§ **Problem details**: Note how many lines in the following material mention "Switch", then give that number by itself.

(Listed records Opens)

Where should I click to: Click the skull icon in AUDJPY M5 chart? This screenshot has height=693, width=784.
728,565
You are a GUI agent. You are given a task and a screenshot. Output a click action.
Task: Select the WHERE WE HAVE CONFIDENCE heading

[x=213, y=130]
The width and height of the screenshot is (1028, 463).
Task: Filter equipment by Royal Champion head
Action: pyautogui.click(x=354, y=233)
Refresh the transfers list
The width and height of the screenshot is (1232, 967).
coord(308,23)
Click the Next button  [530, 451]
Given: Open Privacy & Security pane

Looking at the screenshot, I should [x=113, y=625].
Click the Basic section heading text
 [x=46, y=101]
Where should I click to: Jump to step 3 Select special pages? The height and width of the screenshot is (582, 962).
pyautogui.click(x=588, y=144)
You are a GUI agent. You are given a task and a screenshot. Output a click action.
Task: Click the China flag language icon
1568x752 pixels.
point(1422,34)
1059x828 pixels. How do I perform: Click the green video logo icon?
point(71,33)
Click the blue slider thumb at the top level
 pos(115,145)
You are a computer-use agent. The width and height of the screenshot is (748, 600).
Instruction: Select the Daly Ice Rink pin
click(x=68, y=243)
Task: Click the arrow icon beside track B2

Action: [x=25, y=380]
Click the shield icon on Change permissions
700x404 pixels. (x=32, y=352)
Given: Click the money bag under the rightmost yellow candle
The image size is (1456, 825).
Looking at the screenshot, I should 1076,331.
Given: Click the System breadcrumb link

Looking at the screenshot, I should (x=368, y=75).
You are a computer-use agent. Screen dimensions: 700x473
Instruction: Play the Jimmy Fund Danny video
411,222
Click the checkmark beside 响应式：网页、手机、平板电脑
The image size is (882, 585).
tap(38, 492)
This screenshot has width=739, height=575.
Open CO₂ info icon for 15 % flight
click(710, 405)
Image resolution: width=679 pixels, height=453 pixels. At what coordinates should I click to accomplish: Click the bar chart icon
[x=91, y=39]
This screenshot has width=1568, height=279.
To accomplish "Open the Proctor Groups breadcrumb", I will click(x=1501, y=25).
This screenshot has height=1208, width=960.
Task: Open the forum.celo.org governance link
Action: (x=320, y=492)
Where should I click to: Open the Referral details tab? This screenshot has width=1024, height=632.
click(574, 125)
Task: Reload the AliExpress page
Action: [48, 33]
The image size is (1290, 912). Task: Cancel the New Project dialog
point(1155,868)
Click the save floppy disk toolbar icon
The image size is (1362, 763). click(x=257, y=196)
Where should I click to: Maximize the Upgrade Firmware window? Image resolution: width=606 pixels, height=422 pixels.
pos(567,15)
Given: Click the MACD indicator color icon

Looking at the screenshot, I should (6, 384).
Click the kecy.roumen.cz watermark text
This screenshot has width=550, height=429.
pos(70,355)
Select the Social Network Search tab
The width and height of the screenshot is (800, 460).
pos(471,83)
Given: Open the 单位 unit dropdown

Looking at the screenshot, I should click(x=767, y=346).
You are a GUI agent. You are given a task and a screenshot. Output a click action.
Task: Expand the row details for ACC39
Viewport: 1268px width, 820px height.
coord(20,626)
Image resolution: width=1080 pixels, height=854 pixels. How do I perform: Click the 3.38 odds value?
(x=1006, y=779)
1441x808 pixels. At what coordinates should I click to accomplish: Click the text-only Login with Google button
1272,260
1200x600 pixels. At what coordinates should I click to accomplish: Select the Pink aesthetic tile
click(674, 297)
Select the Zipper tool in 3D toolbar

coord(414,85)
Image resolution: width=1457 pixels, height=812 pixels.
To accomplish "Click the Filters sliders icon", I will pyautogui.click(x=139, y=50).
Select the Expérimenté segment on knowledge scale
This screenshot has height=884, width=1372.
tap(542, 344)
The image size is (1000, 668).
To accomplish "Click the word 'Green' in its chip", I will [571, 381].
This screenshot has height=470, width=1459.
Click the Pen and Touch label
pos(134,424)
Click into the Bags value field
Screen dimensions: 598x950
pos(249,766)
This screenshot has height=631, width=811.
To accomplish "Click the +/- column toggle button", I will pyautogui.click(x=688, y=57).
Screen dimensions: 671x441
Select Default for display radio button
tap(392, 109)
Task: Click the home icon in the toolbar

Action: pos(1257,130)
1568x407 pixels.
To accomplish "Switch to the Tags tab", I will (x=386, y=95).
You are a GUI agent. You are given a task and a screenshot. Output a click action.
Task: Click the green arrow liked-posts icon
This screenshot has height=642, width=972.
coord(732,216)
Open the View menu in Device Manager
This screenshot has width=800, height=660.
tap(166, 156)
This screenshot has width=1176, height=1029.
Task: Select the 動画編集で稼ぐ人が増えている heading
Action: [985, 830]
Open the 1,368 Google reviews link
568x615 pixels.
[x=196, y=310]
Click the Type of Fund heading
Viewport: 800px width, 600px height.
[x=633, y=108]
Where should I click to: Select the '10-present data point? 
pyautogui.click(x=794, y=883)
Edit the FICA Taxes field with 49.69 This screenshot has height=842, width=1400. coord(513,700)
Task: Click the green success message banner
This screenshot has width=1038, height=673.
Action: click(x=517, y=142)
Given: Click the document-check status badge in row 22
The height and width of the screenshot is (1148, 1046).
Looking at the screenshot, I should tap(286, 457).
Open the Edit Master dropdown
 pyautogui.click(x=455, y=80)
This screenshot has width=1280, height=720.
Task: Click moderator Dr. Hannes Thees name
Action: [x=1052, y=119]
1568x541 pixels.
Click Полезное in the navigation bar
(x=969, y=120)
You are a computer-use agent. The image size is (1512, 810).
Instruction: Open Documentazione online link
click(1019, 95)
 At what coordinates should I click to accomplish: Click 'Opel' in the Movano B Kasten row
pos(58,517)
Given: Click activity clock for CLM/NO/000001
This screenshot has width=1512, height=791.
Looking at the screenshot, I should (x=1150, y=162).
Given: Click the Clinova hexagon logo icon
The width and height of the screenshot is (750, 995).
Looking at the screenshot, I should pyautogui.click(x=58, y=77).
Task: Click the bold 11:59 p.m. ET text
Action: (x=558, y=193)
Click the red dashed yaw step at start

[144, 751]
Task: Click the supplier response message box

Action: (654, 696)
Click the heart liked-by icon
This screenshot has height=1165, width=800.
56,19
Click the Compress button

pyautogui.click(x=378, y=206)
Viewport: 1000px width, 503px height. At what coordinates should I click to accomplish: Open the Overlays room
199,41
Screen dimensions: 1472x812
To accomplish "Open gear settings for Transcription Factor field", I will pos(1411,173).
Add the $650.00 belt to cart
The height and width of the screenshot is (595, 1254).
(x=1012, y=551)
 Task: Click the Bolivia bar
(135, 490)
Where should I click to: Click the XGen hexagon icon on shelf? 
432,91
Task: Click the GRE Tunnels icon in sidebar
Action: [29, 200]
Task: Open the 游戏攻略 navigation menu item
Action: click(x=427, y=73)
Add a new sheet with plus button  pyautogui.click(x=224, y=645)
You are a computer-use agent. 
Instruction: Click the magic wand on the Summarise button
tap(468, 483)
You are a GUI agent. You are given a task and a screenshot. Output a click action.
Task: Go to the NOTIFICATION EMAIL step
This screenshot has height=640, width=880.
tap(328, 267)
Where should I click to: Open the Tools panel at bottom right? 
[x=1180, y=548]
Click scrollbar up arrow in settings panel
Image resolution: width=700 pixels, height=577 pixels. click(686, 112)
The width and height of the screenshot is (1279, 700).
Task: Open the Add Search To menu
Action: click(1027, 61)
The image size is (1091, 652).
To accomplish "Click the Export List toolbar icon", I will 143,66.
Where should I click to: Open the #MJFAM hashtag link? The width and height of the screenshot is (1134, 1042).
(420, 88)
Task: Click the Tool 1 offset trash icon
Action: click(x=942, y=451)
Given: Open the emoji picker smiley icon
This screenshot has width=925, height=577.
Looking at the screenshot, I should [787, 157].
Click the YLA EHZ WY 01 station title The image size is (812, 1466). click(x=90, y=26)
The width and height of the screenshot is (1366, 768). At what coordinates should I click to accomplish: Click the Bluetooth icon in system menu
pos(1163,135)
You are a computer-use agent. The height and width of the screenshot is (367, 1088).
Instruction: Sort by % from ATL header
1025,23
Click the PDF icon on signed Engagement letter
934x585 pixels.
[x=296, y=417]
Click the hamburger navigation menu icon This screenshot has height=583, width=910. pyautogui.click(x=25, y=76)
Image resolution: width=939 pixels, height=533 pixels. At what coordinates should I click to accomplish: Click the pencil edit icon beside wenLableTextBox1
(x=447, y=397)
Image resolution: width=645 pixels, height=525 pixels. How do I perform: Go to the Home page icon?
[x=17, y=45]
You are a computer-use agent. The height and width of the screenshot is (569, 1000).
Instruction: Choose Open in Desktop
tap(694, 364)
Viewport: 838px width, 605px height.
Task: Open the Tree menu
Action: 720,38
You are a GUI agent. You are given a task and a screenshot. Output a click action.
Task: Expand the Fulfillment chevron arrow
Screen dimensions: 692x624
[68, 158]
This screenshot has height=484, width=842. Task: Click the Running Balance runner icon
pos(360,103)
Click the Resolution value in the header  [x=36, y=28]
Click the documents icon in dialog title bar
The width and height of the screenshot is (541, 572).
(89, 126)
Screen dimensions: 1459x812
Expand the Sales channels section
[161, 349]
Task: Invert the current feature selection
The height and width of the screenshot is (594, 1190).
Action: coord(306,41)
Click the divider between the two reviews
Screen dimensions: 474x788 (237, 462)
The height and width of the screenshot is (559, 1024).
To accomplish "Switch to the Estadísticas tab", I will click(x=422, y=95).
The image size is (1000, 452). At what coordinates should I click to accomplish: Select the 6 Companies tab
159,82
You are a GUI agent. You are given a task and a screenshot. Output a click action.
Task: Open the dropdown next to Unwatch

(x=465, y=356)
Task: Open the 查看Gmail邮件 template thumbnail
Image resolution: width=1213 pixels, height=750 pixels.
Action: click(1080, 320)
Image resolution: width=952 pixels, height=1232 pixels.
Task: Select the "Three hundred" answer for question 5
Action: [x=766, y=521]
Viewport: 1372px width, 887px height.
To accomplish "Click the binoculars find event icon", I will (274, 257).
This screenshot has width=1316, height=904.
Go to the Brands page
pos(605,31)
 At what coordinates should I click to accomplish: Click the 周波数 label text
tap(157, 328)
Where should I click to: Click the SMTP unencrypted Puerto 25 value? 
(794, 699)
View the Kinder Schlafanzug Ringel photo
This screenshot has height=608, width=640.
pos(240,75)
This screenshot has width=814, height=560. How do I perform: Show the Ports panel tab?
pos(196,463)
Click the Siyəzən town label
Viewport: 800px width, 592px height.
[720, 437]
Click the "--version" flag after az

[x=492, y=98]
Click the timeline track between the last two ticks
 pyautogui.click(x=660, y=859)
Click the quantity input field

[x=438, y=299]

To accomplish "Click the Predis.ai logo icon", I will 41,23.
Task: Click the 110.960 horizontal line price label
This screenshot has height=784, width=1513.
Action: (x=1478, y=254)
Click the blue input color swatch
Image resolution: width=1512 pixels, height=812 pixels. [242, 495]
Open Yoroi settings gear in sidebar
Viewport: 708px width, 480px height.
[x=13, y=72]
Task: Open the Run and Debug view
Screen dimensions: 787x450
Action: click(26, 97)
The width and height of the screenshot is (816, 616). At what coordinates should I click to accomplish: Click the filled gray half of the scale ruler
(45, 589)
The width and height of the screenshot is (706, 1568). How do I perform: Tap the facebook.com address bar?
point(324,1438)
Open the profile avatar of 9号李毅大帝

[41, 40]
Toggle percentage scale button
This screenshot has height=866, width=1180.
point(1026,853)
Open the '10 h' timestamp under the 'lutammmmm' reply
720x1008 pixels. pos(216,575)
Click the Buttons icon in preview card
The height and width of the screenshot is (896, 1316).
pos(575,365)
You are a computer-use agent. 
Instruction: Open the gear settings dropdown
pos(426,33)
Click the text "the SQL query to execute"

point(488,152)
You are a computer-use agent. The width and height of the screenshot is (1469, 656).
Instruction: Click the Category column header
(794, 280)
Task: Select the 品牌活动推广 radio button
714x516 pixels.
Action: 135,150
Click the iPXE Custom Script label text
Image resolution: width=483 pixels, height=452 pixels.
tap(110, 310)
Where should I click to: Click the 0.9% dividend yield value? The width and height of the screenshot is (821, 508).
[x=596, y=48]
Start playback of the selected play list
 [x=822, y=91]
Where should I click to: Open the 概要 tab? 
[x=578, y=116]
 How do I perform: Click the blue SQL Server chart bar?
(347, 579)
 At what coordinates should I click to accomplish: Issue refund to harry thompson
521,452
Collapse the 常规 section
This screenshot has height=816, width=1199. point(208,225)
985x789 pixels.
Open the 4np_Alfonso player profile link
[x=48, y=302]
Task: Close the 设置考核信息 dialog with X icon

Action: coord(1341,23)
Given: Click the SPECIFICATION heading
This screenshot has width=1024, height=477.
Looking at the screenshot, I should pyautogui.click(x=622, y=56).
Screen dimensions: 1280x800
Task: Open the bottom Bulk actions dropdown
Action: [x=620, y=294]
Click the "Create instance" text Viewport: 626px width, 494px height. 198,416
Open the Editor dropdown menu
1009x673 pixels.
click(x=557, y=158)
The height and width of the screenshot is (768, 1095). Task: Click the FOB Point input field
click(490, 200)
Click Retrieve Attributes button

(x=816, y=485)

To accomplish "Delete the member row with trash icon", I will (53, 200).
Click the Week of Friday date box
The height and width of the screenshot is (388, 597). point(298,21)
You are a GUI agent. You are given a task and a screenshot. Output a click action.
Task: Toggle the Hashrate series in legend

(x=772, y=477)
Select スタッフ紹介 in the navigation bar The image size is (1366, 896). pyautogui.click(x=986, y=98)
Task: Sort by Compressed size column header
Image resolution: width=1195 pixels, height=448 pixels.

(Listed records Closes)

§ **Reply**: 2